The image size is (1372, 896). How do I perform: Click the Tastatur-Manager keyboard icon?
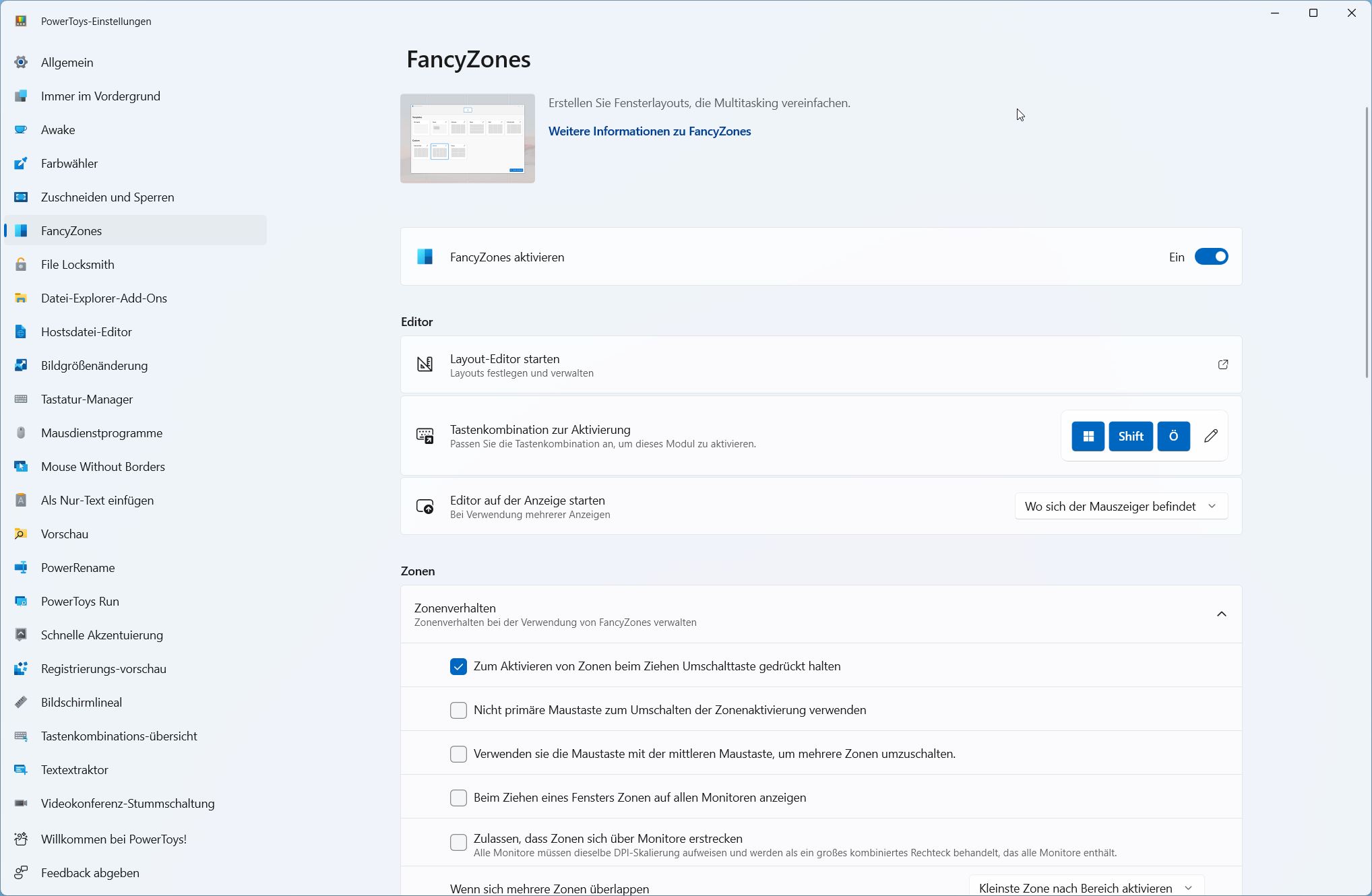click(x=21, y=399)
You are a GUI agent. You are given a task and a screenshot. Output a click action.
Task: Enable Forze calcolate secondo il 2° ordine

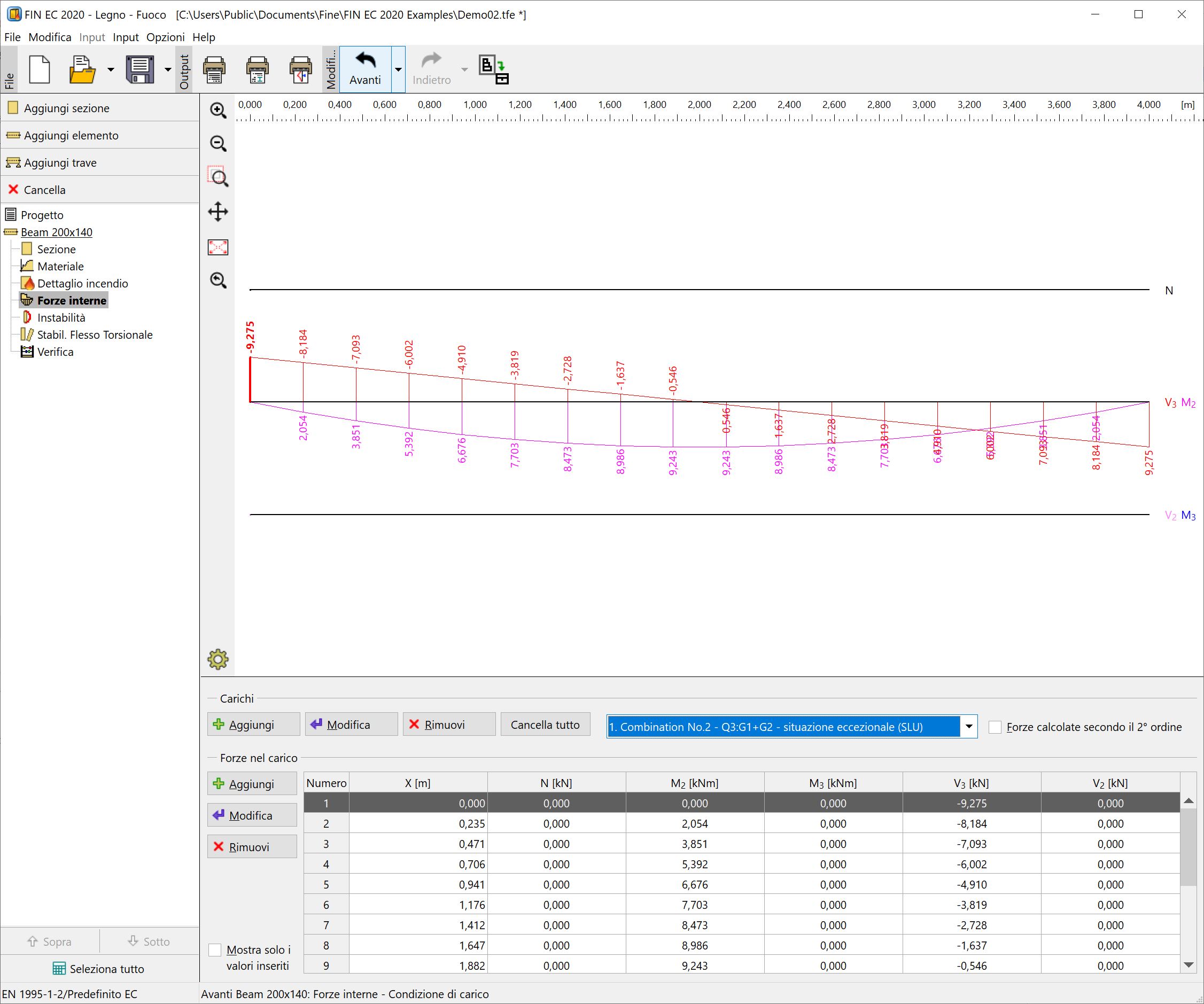[996, 727]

+ + +

Please output every entry exactly as written, apart from the pictures.

▶ **Answer space**
The image size is (1372, 896). How do I perform: Click the Tastatur-Manager keyboard icon?
click(x=21, y=399)
You are a GUI agent. You are given a task and a screenshot. Output a click action.
Task: Enable Forze calcolate secondo il 2° ordine

[996, 727]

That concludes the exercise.